[What the exercise asks] Could you copy every line of the data that contains the word "Conditions"?

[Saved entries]

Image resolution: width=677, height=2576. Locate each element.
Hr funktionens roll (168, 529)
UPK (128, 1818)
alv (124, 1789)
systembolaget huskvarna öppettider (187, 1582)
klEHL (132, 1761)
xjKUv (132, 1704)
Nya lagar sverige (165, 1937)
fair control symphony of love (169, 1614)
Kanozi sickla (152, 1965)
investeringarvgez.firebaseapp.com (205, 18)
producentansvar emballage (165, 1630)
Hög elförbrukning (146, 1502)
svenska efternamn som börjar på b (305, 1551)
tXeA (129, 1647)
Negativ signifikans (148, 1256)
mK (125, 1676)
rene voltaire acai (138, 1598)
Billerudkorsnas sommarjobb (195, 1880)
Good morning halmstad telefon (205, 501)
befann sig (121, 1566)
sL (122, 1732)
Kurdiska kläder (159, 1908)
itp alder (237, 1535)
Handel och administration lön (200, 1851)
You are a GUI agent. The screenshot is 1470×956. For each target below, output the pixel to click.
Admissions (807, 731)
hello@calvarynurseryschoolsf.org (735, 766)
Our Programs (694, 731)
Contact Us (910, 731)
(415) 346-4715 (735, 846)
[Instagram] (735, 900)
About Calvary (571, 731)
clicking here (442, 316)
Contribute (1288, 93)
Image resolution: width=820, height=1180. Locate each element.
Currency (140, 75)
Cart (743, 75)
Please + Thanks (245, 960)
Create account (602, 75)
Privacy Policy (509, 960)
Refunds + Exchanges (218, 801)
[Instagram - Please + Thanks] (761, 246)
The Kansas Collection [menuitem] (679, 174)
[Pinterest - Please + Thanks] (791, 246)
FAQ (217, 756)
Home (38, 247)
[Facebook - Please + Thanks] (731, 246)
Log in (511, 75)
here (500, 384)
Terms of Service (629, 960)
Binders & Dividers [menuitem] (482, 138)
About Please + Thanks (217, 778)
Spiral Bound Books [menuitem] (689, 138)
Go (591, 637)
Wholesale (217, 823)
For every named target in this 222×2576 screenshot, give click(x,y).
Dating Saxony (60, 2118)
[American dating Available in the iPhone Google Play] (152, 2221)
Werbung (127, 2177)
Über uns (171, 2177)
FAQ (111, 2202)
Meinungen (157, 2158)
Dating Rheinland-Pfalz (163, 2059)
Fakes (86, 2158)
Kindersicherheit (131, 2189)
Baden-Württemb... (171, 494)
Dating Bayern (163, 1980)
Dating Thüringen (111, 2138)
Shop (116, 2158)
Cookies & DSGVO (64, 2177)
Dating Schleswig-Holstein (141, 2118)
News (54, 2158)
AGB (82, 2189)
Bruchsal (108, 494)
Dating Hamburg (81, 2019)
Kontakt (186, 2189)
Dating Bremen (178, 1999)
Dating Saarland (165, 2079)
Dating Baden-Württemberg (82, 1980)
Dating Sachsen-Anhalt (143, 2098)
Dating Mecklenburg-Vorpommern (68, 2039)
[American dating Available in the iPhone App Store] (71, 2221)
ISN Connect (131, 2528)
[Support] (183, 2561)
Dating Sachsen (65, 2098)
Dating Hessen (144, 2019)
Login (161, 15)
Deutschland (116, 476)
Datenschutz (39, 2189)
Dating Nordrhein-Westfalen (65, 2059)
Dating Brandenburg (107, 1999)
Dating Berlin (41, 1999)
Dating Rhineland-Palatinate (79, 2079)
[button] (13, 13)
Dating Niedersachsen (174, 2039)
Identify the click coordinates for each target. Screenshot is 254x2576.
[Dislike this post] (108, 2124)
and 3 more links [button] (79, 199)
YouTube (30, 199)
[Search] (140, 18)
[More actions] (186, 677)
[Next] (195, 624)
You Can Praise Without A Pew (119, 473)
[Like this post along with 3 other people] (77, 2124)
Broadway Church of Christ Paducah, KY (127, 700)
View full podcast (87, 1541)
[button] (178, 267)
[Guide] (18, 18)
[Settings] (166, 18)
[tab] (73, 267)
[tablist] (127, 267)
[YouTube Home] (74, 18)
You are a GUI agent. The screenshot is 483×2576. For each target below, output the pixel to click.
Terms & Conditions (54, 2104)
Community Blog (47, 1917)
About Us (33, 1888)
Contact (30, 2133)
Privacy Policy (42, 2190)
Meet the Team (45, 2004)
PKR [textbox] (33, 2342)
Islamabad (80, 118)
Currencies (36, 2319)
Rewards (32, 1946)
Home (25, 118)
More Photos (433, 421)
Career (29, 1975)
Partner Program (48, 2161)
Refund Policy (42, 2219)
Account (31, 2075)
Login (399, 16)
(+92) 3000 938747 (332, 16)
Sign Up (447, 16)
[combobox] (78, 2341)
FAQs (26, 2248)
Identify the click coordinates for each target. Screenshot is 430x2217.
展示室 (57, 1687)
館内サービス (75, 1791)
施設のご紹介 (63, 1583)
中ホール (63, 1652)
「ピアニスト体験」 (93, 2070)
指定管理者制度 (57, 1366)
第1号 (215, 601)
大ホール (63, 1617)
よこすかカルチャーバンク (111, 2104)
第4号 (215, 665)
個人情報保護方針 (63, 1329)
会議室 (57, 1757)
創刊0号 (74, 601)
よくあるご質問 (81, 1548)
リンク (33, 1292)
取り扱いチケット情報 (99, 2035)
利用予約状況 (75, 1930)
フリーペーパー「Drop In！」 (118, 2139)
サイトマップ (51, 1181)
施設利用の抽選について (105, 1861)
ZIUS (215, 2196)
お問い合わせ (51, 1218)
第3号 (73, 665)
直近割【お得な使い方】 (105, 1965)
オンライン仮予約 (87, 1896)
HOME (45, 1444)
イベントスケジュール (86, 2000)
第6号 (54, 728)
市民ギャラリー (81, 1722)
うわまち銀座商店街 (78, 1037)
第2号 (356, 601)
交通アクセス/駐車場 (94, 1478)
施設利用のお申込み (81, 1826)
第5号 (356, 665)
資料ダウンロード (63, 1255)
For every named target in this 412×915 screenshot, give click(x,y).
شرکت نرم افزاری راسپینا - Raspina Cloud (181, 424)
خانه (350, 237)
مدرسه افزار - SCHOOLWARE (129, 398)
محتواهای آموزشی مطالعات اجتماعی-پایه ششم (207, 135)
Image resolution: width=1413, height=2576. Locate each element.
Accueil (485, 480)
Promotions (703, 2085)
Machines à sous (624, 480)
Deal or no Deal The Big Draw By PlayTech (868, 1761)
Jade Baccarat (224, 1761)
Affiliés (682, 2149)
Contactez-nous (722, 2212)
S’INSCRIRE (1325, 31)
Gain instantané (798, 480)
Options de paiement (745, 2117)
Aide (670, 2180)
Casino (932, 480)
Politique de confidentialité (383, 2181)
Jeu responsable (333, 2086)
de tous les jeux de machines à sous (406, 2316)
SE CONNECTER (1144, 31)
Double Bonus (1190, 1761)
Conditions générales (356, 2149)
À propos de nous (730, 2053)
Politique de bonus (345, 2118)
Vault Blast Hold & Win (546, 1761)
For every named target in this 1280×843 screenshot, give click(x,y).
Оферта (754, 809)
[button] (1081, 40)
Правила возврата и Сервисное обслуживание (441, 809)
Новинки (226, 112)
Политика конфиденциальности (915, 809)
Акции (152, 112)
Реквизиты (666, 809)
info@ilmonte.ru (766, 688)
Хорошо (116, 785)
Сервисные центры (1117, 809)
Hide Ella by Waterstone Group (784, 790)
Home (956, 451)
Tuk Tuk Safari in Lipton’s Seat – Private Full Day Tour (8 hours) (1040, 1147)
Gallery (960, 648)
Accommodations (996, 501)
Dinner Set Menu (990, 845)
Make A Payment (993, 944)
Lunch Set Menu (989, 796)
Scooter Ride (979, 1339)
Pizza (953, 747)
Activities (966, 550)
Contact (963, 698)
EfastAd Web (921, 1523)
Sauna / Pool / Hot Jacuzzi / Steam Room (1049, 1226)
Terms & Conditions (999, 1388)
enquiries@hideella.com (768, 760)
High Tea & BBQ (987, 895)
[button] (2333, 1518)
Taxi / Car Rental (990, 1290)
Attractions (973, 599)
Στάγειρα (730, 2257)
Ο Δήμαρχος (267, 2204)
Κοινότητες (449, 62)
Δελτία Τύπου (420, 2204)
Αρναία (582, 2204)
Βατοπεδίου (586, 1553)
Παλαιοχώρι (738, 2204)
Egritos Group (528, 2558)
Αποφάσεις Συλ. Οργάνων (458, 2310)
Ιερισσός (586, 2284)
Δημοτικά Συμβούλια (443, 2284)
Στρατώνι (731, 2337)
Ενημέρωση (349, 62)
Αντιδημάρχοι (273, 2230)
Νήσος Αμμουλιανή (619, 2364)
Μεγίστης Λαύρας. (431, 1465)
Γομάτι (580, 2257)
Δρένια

[Solution to this problem]
Terms & Conditions (54, 2104)
Conditions générales (356, 2149)
Terms & Conditions (999, 1388)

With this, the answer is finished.